Superman values life and respects all forms of life both alien and earthly. So when a group of Superpowered beings began taking life when they thought it was the right thing to do, Superman objected to the careless taking of life to stop evil in the world. As the most powerful being on earth he could easily take a life but chooses to point men to resolve their differences without violence if possible. He could easily rule by his might and force people to bow to his will, but in his eyes that would make him as bad as the evil, he fights. His parents both the Kents on earth and Jor-EL and Lara on Krypton played a part in forming his moral outlook on life.

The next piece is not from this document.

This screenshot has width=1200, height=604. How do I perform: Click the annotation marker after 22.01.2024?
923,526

This tale features The Elite, a team of super-powered antiheroes fronted by Manchester Black, who gained worldwide popularity for viciously killing their foes. Despite the acclaim and approval that the Elite are enjoying, Superman believes that they are in the wrong, continually defying the Elite even after they save a city. As tensions between them finally culminate in a mass showdown – taking place on Jupiter’s moons at Superman’s request – Superman, taking advantage of the fight being taped, makes it appears as though he has “killed” the Elite members – really using his speed to get them out of harm’s way at the last minute so that nobody sees it – to show the public that violence is never a positive thing, stating that he will never stop fighting his way to show the world what it could be.

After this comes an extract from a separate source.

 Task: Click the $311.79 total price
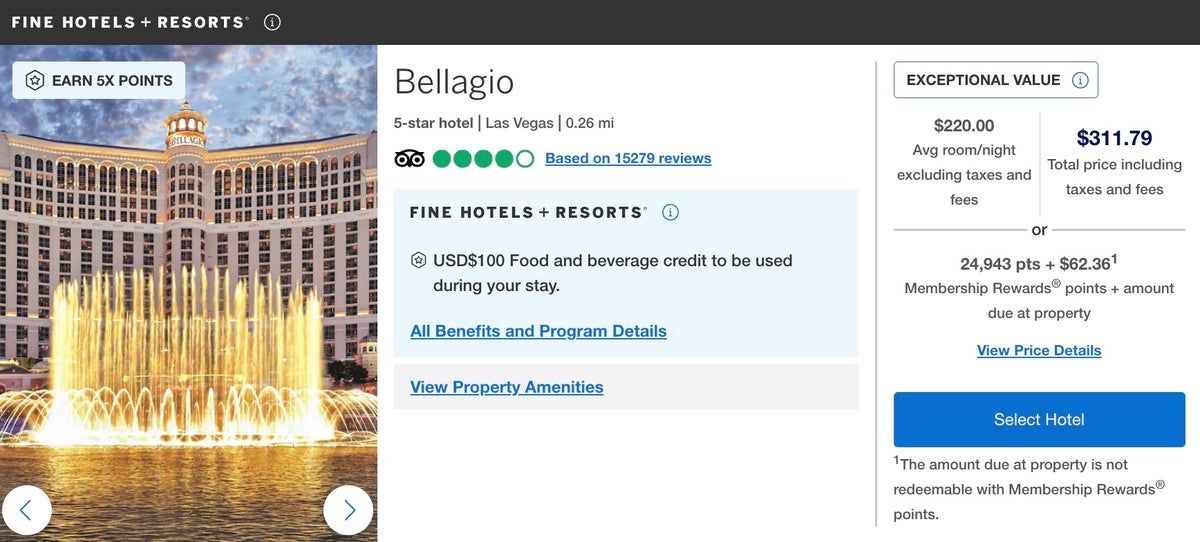[x=1114, y=138]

The Elite were vicious and self-seeking in their ideas how that society works and would do anything to control the situation that favored their idea of justice and what is right and wrong in the world. Under the leadership of Manchester Black, they were capable of taking over governments or killing officials if it suits their twisted morals. Well written and drawn this is already a classic story in the comic media. Superman had to come against this threat as only he can and this is why we have called Action Comics #775 one of the Greatest Comics of the 21st century.

Did you know…

Joe Kelly

Joseph “Joe” Kelly is an American comic book writer, penciler, and editor who has written such titles as Deadpool, Uncanny X-Men, Action Comics, and JLA. As part of the comics creator group Man of Action, Kelly is one of the creators of the animated series Ben 10.

Kelly received his MFA at New York University’s Tisch School of the Arts, where he still teaches Writing for Animation/Writing for Comics. At NYU, he was recruited into Marvel Comics’ editor James Felder’s Stan-Hattan Project, a program that trained potential comic book writers at the university. Kelly’s first published work for Marvel was 1996’s 2099: World of Tomorrow #1-8 and Marvel Fanfare vol.2 #2-3.

During this run he authored What’s so funny about Truth, Justice & the American Way? in Action Comics #775, which introduced The Elite (an Authority-like team of anti-heroes) and their leader Manchester Black. That issue was called “the single best issue of a comic book written in the year 2001” by Wizard Magazine.